CC: O México tem uma identidade fortíssima, enraizada em suas civilizações ancestrais, e tiramos muita energia desse legado. A gente se sente quase invencível quando se vê refletido na força dos próprios símbolos. Eu queria que essa sensação de ancestralidade e resiliência estivesse presente na obra. Símbolos como o jaguar — que representa força, agilidade e proteção espiritual — se tornaram um ponto de ancoragem visual em toda a peça.
“No esporte, união não é só sobre torcedores juntos — é sobre a harmonia entre mente e corpo, e o equilíbrio entre o talento individual e o esforço coletivo.”
O torneio em si carrega arcos emocionais intensos para jogadores e torcedores — antecipação, união, triunfo e rivalidade.
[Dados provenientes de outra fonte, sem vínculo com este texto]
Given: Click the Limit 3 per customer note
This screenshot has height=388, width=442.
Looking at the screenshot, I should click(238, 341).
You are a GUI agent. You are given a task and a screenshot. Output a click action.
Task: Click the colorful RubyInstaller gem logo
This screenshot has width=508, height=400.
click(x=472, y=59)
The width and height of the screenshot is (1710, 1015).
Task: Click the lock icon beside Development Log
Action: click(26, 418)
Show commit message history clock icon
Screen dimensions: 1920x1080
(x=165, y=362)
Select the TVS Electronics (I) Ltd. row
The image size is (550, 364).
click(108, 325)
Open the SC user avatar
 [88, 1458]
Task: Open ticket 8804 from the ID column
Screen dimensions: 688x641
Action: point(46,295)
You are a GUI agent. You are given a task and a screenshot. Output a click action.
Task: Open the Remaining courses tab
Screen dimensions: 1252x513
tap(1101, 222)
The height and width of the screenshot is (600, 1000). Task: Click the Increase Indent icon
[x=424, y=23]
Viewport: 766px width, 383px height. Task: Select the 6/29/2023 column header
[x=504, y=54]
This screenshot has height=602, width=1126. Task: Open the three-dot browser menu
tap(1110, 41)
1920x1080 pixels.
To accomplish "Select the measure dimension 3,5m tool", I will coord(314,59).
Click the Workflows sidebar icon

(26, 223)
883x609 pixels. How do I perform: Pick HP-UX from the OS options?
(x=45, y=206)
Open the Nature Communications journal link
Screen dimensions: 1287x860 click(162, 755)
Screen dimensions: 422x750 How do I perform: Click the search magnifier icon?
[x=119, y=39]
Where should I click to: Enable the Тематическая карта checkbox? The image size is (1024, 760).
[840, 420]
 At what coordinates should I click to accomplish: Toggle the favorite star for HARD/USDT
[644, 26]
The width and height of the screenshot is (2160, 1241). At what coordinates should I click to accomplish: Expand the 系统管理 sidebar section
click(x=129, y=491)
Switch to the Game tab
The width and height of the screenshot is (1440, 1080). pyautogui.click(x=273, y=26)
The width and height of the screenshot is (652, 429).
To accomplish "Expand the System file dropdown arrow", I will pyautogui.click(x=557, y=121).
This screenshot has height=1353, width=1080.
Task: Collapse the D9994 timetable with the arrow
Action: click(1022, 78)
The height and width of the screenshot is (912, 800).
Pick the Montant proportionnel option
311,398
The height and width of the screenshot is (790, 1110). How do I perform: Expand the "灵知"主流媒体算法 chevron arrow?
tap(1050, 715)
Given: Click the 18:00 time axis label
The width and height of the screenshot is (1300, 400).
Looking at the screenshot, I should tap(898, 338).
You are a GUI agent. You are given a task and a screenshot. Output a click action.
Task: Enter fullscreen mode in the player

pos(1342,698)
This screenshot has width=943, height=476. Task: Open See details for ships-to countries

Qual desses temas mais ressoou com vocês e como ele foi canalizado no trabalho?
CC: O tema que mais ressoa em mim é a união. No esporte, união não é só sobre torcedores lado a lado — é sobre a harmonia entre mente e corpo, e o equilíbrio entre a habilidade individual e o esforço coletivo. Essa ideia vai além dos jogadores em campo: reflete como o México se reúne em celebração e como este torneio cria uma sensação rara de unidade entre as três nações-sede. Para mim, canalizar essa convergência era fundamental.
RM: Triunfo foi o que mais reverberou em mim. Principalmente aquele momento em alta voltagem logo antes de algo incrível acontecer. Eu quis capturar essa antecipação em “bullet time”, em que tudo desacelera, a tensão atinge o auge e você quase sente o gol ou a vitória se materializando na sua frente. Esses segundos suspensos viraram o motor emocional de toda a direção visual.
A união também teve um papel importante, especialmente na forma como trabalhei a representação cultural. Ao destacar as origens diversas que compõem a seleção canadense, eu queria que a obra refletisse a força coletiva e a identidade compartilhada por trás desses momentos de glória.